Five Things You Should Know About PFO

By: Douglas Ebersole, MD

The relationship between decompression illness (DCI) and patent foramen ovale (PFO) has been popularized in the diving community over the past 5-10 years.

Here are five things you should know about PFOs

  1. A PFO is NOT a disease. As a fetus, we all have a patent foramen ovale.  It is a “flap” in the wall between the top two chambers of the heart which directs oxygenated blood from the placenta to the left side of the heart, thereby bypassing the lungs.  Once we are born and begin to use our lungs to oxygenate blood, this “flap” closes in about 75% of people and forms a solid wall between the top chambers of the heart.  However, in about 25%, it remains open and can be a pathway for blood clots or bubbles to get to the left side of the heart and cause a stroke or DCI.
  2. Having a PFO increases the risk of decompression illness by about fivefold. For sport diving, this increase is from about 2 episodes of DCI per 10,000 dives to about 1 episode per 1000 dives.  For technical diving, this fivefold increase persists but is now 5 times a much larger baseline risk depending on the particular dive profile.
  3. PFOs are associated with certain types of decompression illness but not others. The types of DCI associated with PFO are cerebral (stroke), spinal (paralysis, urinary retention), cutaneous (a distinctive skin rash), and inner ear (vertigo).  Joint pain as a manifestation of DCI is NOT felt to be related to PFO.
  4. The problem is the “bubble” not the PFO. The problem in DCI is with the inert gas load.  Anything the diver can do to lessen his or her inert gas load such as fewer dives per day, shallower dives, shorter dives, “padding” decompression, etc., will lessen the risk of DCI – whether or not he or she has a PFO.
  5. Closure of the PFO is an option in carefully selected cases. If a diver has recurrent episodes of the type of DCI associated with a PFO (cerebral, spinal, cutaneous, inner ear), he or she has several options.  First of all, the diver could stop diving.  Most divers reading this would probably not choose this option, but it is always a consideration. Secondly, the diver could dive more conservatively.  This approach has been shown to reduce the incidence of DCI in sport diving for patients with PFO. The restrictions include diving shallower than 100 feet, no more than one or two dives per day, no decompression diving, diving nitrox on air profiles, and long safety stops.  For technical diving, though it has not been validated in controlled studies, the same considerations of fewer, shorter, and shallower dives along with  “padding” decompression should be effective as well. Finally, divers could elect to have the PFO closed.  This is an outpatient procedure done through a needle stick in the groin with a success rate of well above 95% and a complication rate of around 2-3%, the vast majority of which are minor complications such as palpitations and groin bruising. Serious complications are rare but do occur and must be considered when weighing the risks and benefits of PFO closure. After the procedure, patients are usually on aspirin and clopidogrel (Plavix) for 3-6 months.

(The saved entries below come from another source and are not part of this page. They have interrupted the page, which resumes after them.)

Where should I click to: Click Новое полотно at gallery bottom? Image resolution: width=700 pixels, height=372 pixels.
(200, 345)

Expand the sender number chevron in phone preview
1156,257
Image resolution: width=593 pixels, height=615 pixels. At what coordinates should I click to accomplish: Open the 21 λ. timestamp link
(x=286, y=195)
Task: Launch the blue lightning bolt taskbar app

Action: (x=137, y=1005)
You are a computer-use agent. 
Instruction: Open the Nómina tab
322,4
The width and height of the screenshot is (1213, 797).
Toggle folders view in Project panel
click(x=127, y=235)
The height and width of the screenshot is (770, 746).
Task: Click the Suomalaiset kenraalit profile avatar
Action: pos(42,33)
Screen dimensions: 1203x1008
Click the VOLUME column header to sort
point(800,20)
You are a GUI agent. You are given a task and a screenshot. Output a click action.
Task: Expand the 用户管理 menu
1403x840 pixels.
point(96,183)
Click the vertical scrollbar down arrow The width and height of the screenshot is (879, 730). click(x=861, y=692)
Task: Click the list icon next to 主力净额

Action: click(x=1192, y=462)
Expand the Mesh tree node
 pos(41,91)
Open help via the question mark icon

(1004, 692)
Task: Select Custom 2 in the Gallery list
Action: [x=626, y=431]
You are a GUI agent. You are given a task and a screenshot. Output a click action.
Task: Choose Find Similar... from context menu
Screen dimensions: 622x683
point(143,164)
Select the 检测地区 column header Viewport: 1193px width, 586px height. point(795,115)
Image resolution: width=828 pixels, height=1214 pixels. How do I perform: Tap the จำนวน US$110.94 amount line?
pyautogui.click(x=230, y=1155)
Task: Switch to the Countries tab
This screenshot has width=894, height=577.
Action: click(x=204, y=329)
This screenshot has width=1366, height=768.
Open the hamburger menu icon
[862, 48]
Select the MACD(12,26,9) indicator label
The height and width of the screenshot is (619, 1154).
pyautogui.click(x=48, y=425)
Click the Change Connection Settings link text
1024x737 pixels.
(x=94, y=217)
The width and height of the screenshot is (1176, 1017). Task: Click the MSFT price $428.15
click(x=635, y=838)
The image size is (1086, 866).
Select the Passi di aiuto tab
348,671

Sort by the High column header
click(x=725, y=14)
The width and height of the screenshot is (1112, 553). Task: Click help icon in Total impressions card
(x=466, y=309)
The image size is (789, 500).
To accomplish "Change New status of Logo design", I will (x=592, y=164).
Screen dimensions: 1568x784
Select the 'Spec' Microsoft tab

Decompression illness is a poorly understood risk for scuba divers and especially for technical divers. Conservative diving practices are the best way to lower the risk of DCI.  Despite these practices, some divers have recurrent Type II or skin bends – the types associated with PFO – and should consider being evaluated for PFO. The best screening test is a “regular” transthoracic echocardiogram with the injection of agitated saline (“bubble study”).  If this is inconclusive and the clinical suspicion is high, a transesophageal echo could be performed.  If a PFO is found, the diver could choose to stop diving, dive more conservatively, or, in selected cases, have the PFO closed.

Douglas Ebersole, MD is a TDI KISS CCR Advanced Mixed Gas Instructor Trainer and an SDI instructor as well as an interventional cardiologist specializing in coronary and structural heart interventions at the Watson Clinic in Lakeland, Florida.